07.07.2020   Adam Tooze  Der Markt setzt darauf, dass die Politik die Dekarbonisierung Europas wirklich will. Die Corona-Rezession könnte diese Dynamik noch stoppen.
Die Ausprägung eines weltweiten Klimabewusstseins in den 1980er Jahren fiel mit der Revolution der freien Märkte zusammen, die auch als Neoliberalismus bekannt ist. ... Die Umweltpolitik orientierte sich folgerichtig an rein marktorientierten Lösungen und konzentrierte sich auf den Emissionshandel.

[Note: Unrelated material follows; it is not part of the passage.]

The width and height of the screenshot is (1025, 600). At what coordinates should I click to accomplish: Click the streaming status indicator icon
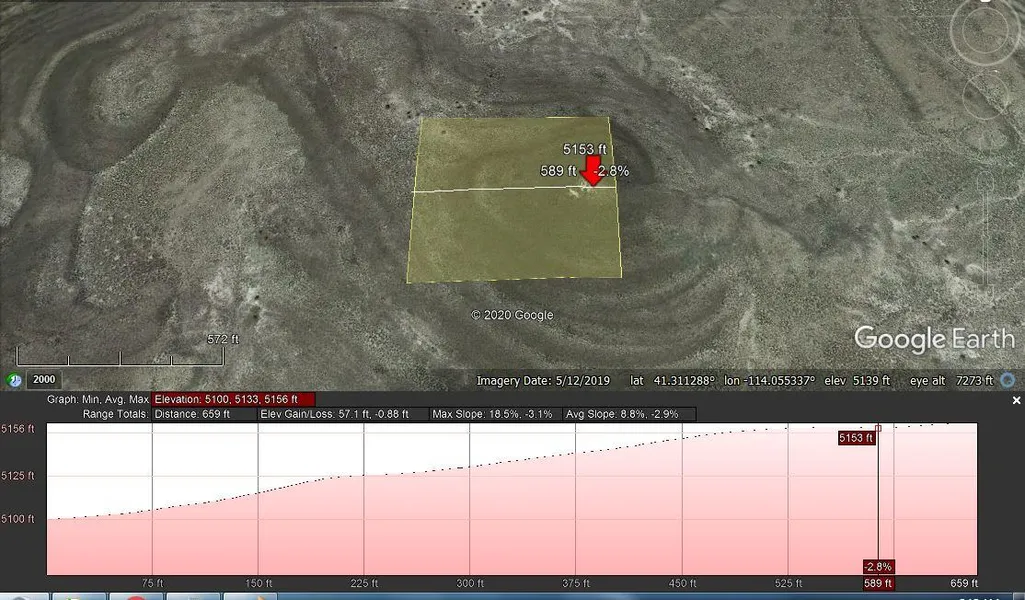[x=1007, y=380]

Man verließ sich auf den Preismechanismus, um den schwerfälligen Tanker unserer modernen Wirtschaft in eine neue Richtung zu steuern. Dreißig Jahre später, da sich das Tempo der Klimakrise beschleunigt, ist es vorbei mit den zuversichtlichen Annahmen, die den politischen Diskurs der 1980er und 1990er Jahre prägten. Wir verstehen uns heute nicht mehr als Kapitäne eines Riesenschiffes, sondern gleichen, wie Jörg Haas von der grünen Heinrich-Böll-Stiftung argumentiert, eher einem Rallyefahrer, der in eine enge Kurve rast und verzweifelt versucht, das Auto heil durchzubringen. Um im Powerslide durch die Kurve zu kommen, müssten wir gleichzeitig bremsen, lenken und beschleunigen.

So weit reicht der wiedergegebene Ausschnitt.